Here are two passages, along with an observation from class (the real point of this post, if there is one):
Efficiency, convenience, and mobility.
For proof that these bundled minor virtues don’t amount to freedom but are, instead, a formula for a period of mounting frenzy climaxing with a lapse into fatigue, consider that “Where do you want to go today?” was really manipulative advice, not an open question. “Go somewhere now,” it strongly recommended, then go somewhere else tomorrow, but always go, go, go—and with our help. But did any rebel reply, “Nowhere. I like it fine right here”? Did anyone boldly ask, “What business is it of yours?” Was anyone brave enough to say, “Frankly, I want to go back to bed”?

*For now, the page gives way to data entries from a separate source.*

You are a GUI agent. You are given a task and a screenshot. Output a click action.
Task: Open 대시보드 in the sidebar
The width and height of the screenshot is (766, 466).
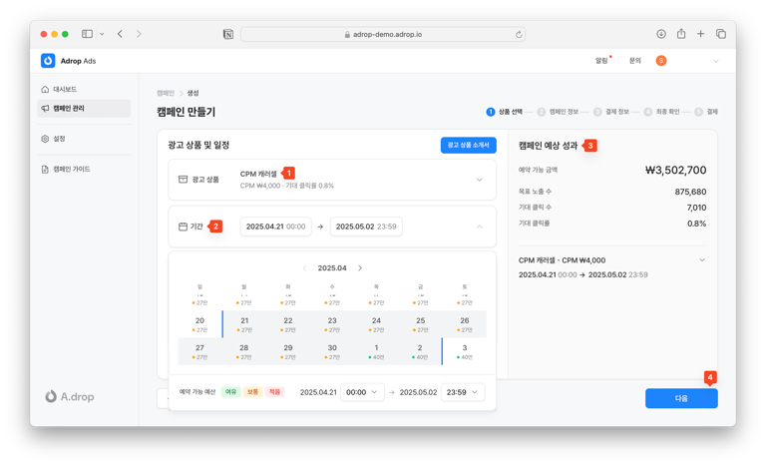pyautogui.click(x=64, y=90)
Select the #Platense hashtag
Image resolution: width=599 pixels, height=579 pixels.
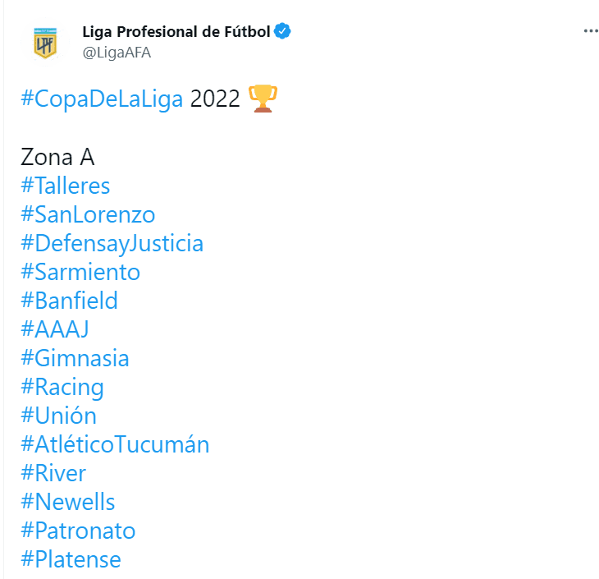[x=71, y=559]
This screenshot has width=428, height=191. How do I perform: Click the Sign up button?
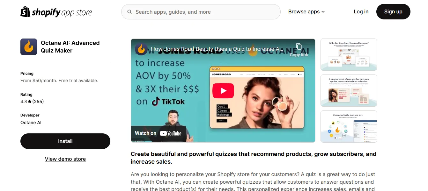[393, 12]
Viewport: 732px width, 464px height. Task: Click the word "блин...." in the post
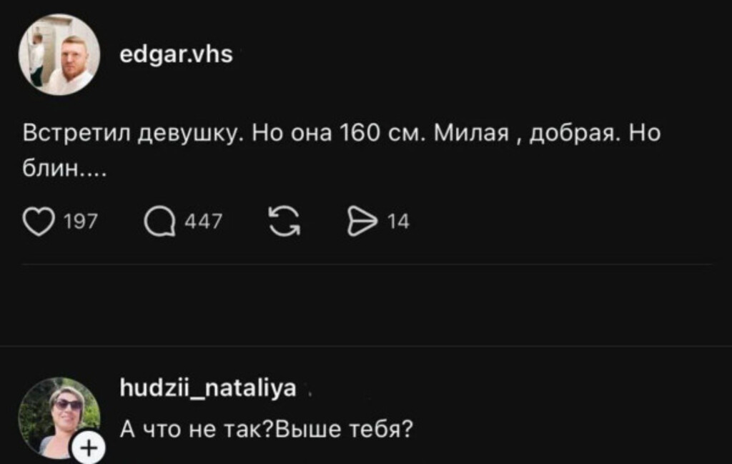pos(64,171)
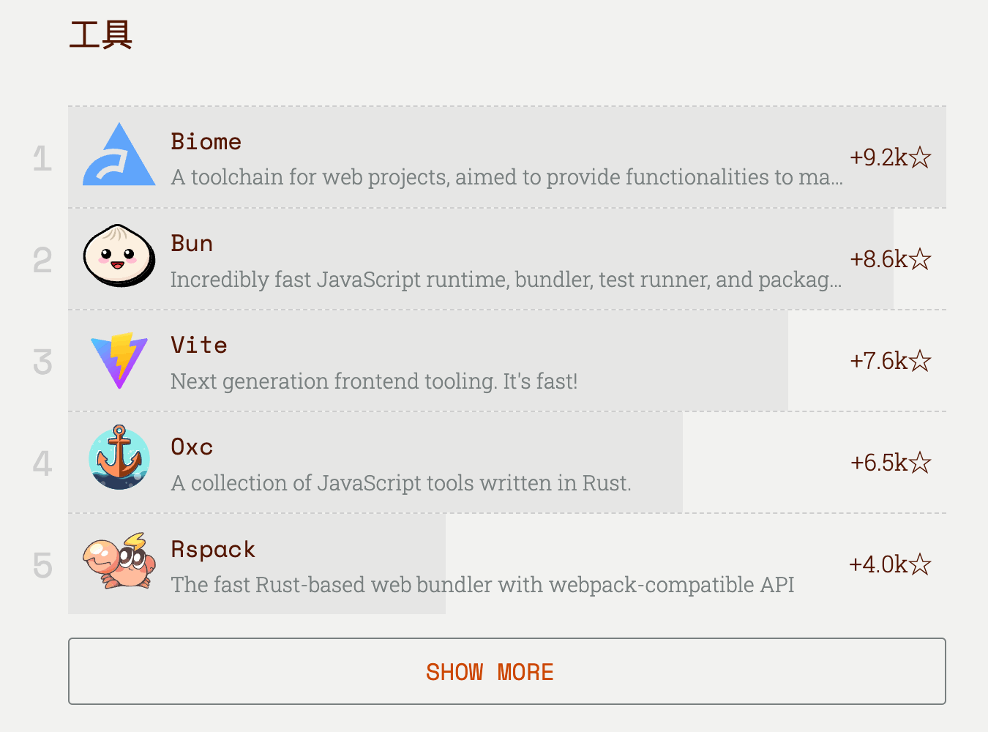Click the Rspack webpack-compatible description text
The height and width of the screenshot is (732, 988).
pyautogui.click(x=482, y=585)
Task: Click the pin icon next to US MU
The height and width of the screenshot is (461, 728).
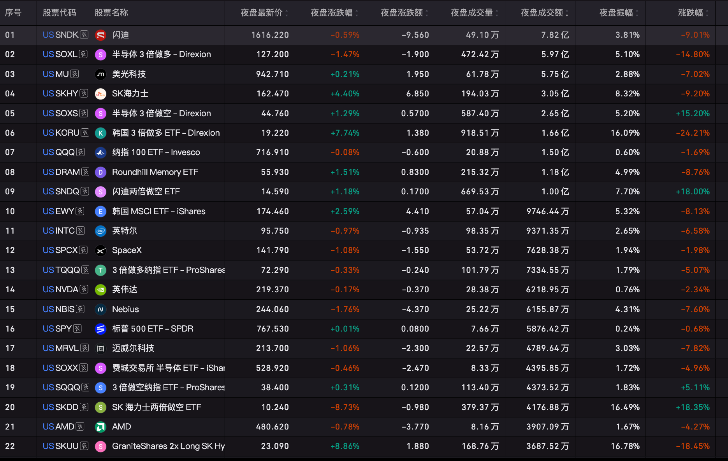Action: (74, 74)
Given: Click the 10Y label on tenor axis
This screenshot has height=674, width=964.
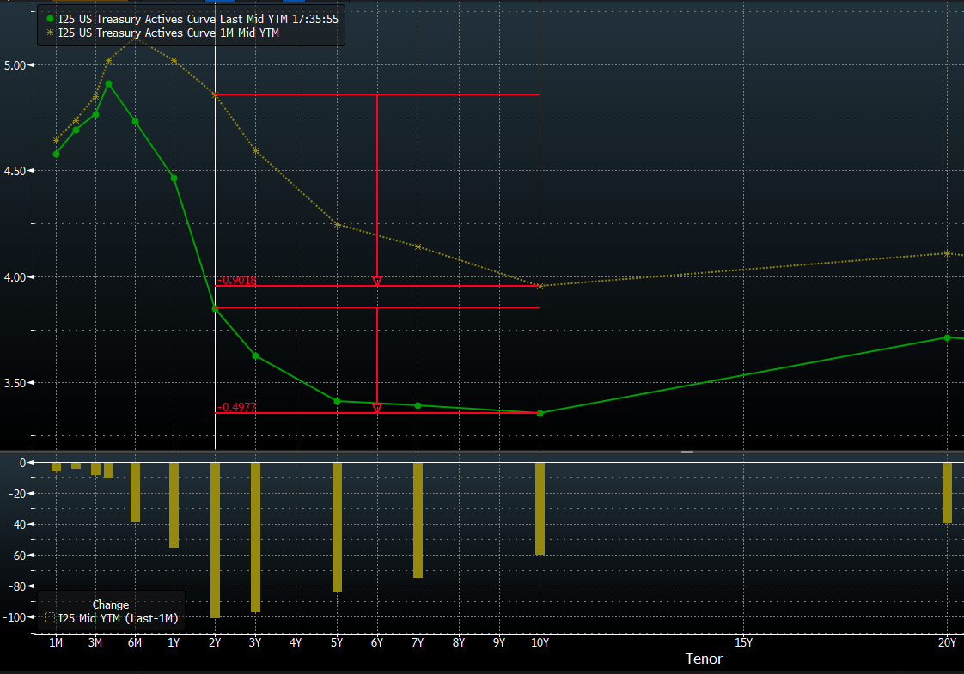Looking at the screenshot, I should (540, 642).
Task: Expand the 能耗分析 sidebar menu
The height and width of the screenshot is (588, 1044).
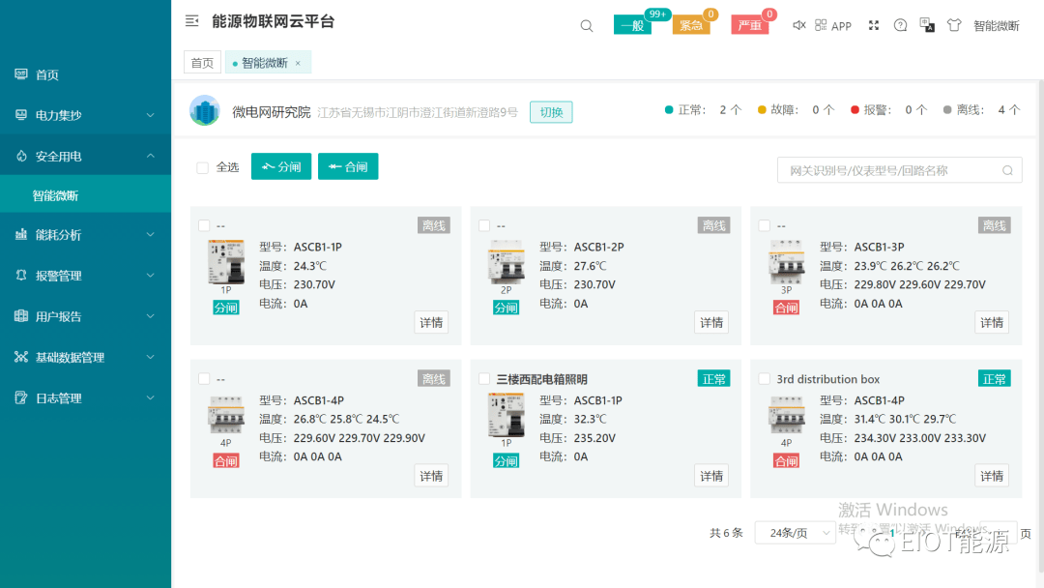Action: pyautogui.click(x=85, y=235)
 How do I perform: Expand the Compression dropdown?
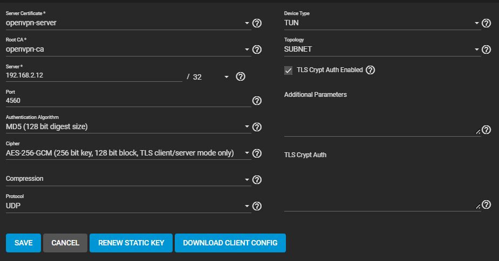pyautogui.click(x=127, y=179)
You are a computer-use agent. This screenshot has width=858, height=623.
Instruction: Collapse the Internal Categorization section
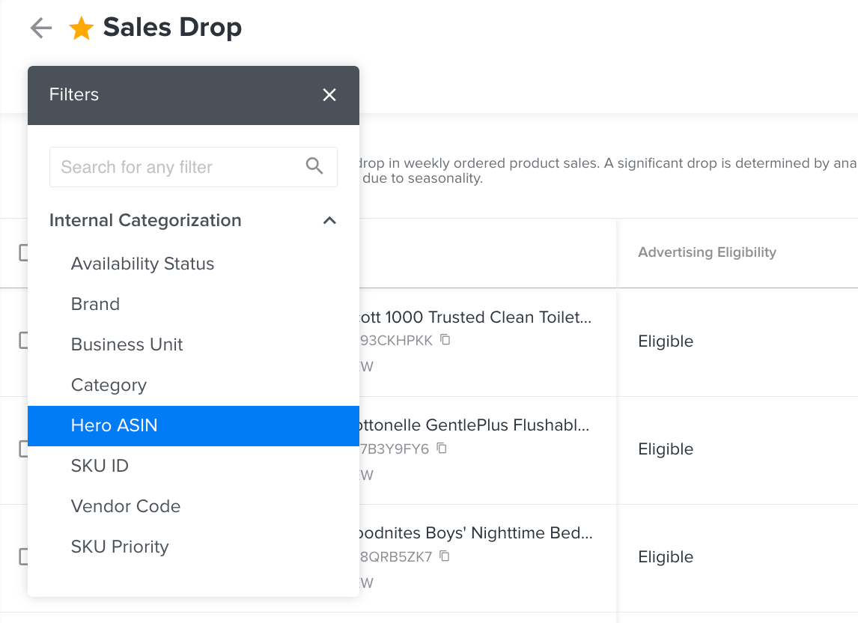coord(329,220)
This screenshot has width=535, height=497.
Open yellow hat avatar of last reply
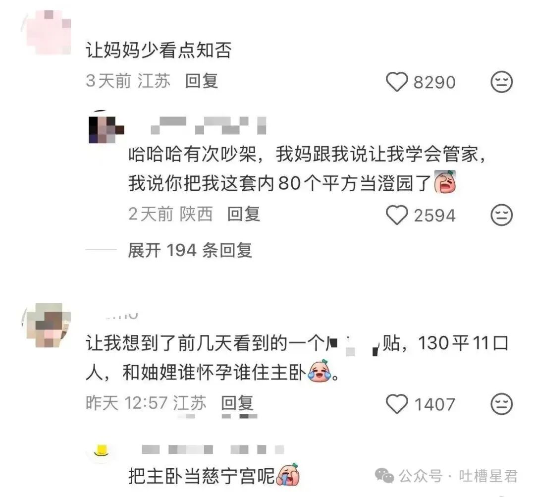tap(101, 451)
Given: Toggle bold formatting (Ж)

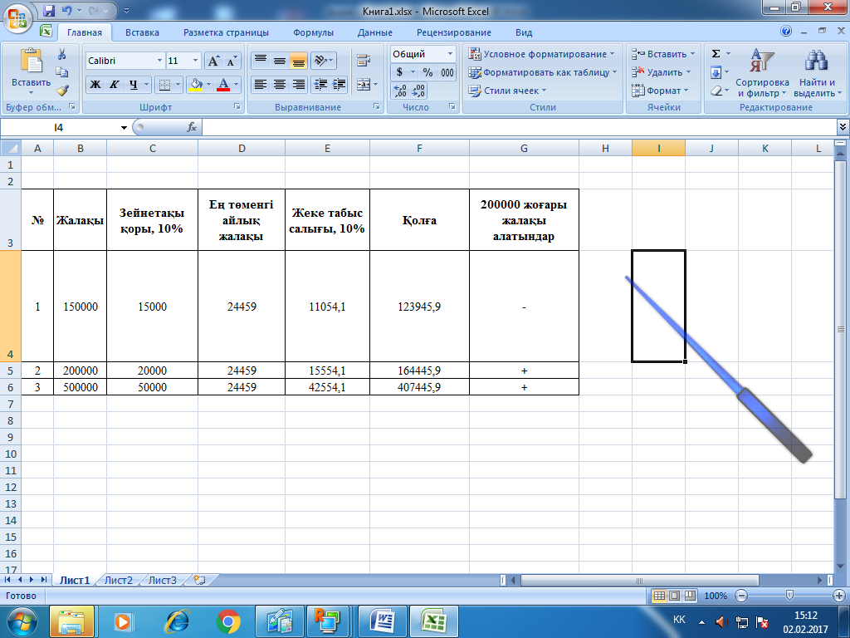Looking at the screenshot, I should tap(95, 84).
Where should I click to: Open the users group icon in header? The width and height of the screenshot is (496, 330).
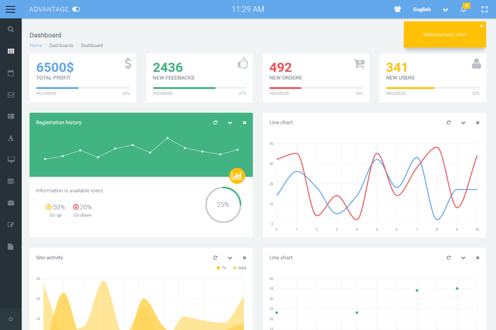397,9
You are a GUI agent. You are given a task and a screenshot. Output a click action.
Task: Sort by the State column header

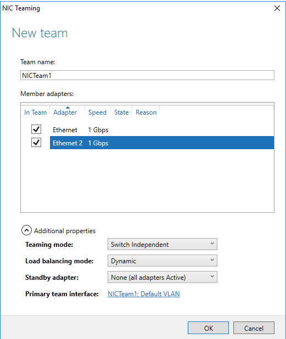121,112
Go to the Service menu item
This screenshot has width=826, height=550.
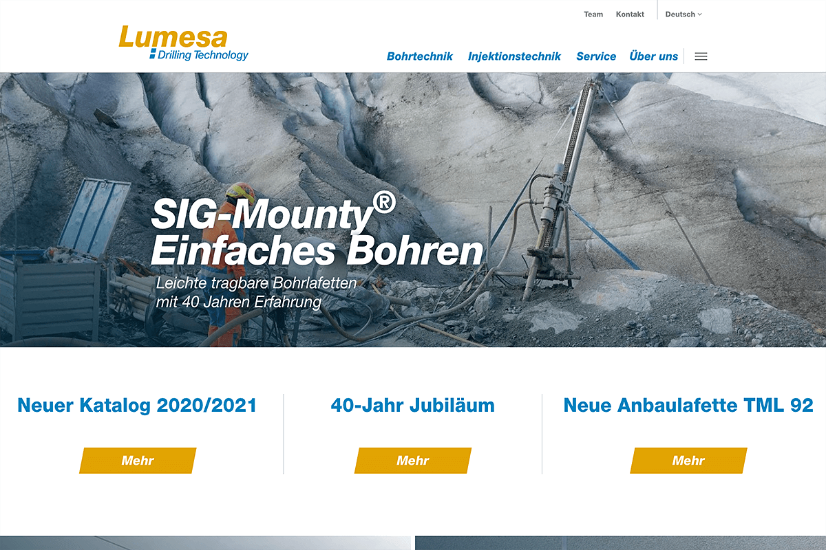pyautogui.click(x=596, y=56)

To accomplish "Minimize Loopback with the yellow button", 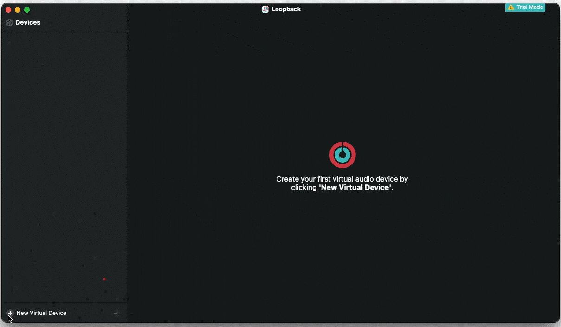I will pyautogui.click(x=18, y=10).
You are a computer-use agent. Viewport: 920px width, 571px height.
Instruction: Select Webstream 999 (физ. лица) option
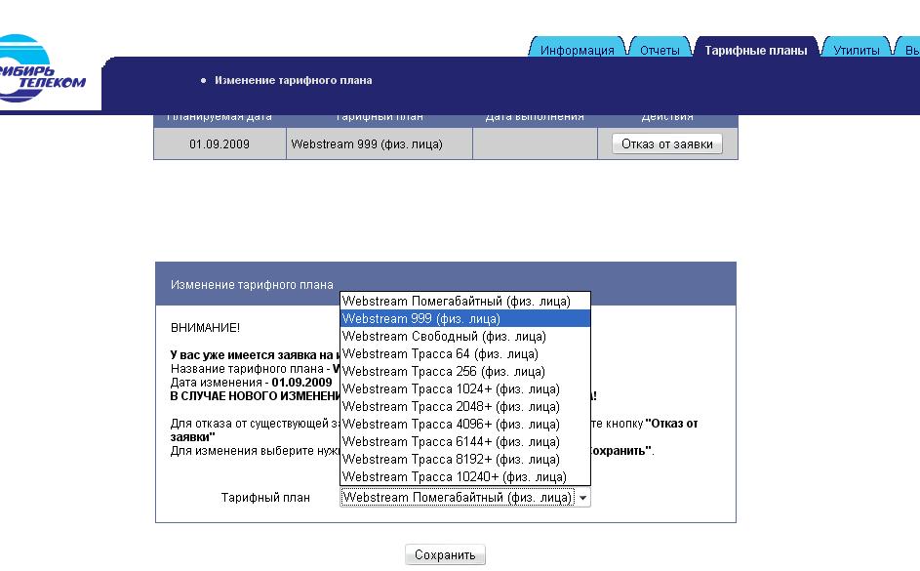coord(421,319)
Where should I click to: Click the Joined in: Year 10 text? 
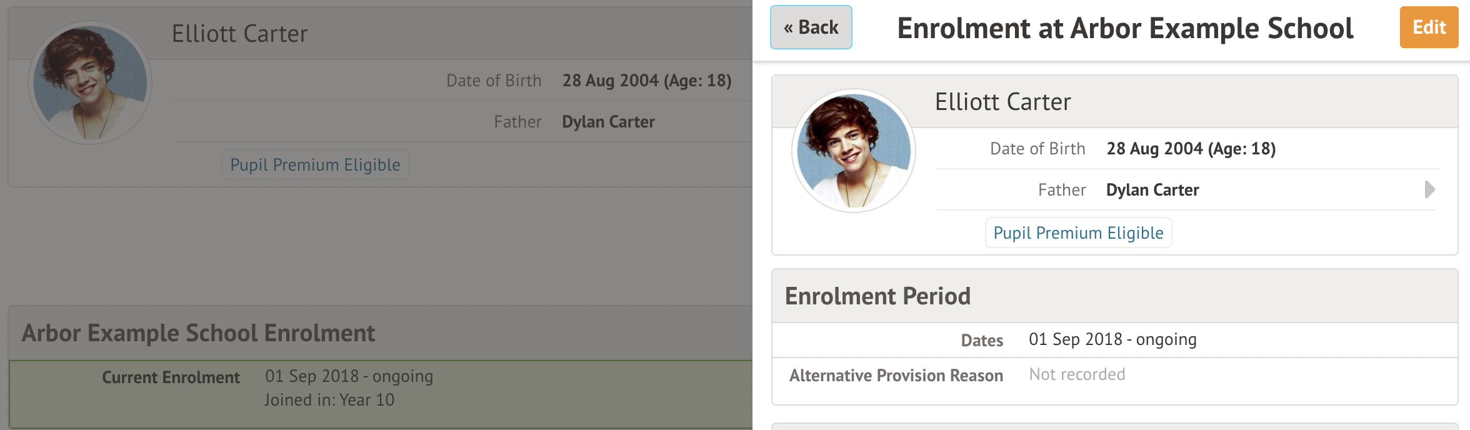click(329, 400)
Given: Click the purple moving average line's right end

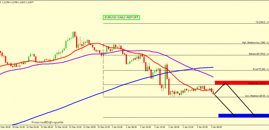Looking at the screenshot, I should pyautogui.click(x=213, y=77).
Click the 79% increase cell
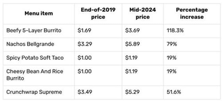Image resolution: width=222 pixels, height=101 pixels. 192,44
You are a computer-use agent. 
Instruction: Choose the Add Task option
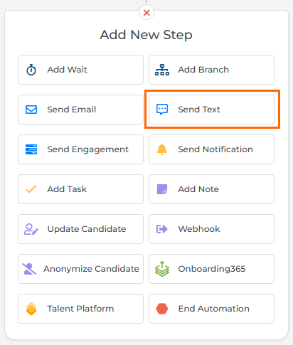(x=80, y=189)
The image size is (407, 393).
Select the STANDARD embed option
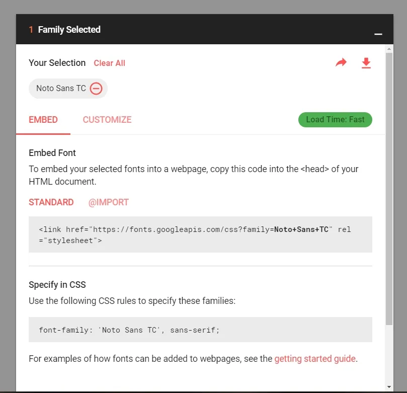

Comment: That person? That person saying "I want to go back to bed"? That was me, but just under my breath.
Consider a recent experiment at UCLA, where researchers asked a group of 20-somethings to sort index cards in two trials, once in silence and once while simultaneously listening for specific tones in a series of randomly presented sounds. The subjects’ brains coped with the additional task by shifting responsibility from the hippocampus—which stores and recalls information—to the striatum, which takes care of rote, repetitive activities. Thanks to this switch, the subjects managed to sort the cards just as well with the musical distraction—but they had a much harder time remembering what, exactly, they’d been sorting once the experiment was over.
Comment: Walter, Walter, Walter. Can you not understand that sometimes the sorting/filing/whatever boringly repetitive tasks are so boring that we don't especially want to remember what we're doing? Or that having a source of sound--not random tones but music--is keeping us from the mental sounds that say "You should have had this done LAST WEEK!"?
So, my take on multitasking? It can be good, and it can be bad. It can also be annoying.
I have a student who diligently takes notes if I'm talking about Certified Important Material. She knows it's important if I'm gesturing in front of a PowerPoint slide or writing on the board or writing on something that's projected on a screen. If her classmates are talking, though, even if they're saying good things, she whips out a planner and gets to work on it. I have no idea about the complexities of a 20-year-old's life these days; maybe she's more overscheduled than Donald Trump. My guess? There's nothing that couldn't wait until class is over. She continues this even when I sum up and expand on what the class is saying (you teachers know the technique) because, although she thinks she's multitasking, she's actually lost the entire thread of what we're talking about. She thinks she's listening and sorting index cards, so to speak, but she's neither listening nor sorting particularly well.
And that, in a nutshell, is your brain on multitasking.